Philautus refugii
- Conservation status: Vulnerable (IUCN 3.1)

Scientific classification
- Kingdom: Animalia
- Phylum: Chordata
- Class: Amphibia
- Order: Anura
- Family: Rhacophoridae
- Genus: Philautus
- Species: P. refugii
- Binomial name: Philautus refugii Inger & Stuebing, 1996

= Philautus refugii =

- Authority: Inger & Stuebing, 1996
- Conservation status: VU

Species of frog

Philautus refugii is a species of frog in the family Rhacophoridae.
It is found in Malaysia and possibly Indonesia.
Its natural habitat is subtropical or tropical moist lowland forests. It has been observed in two different places, one 840 metres above sea level and one between 900 and 1490 metres above sea level.

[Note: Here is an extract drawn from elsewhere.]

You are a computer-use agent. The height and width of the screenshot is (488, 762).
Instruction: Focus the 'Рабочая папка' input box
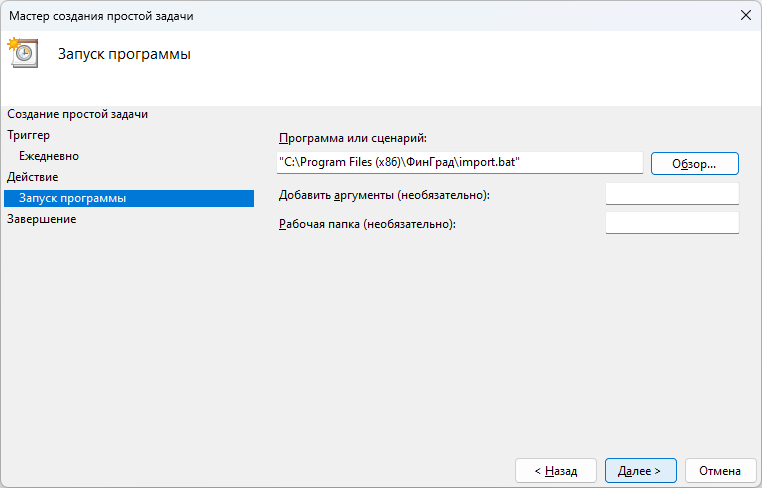click(671, 223)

This frog is classified as vulnerable to extinction because of habitat loss attributable to logging and the conversion of forest to palm oil plantations.

The adult male frog measures about 18–22 mm in snout-vent length, and the adult female frog is about 18–20 mm long. This frog has been observed on shrub plants. Male frogs sit about 2 meters above the ground and call to the female frogs. This frog undergoes direct development, hatching as a froglet with no free-swimming tadpole stage.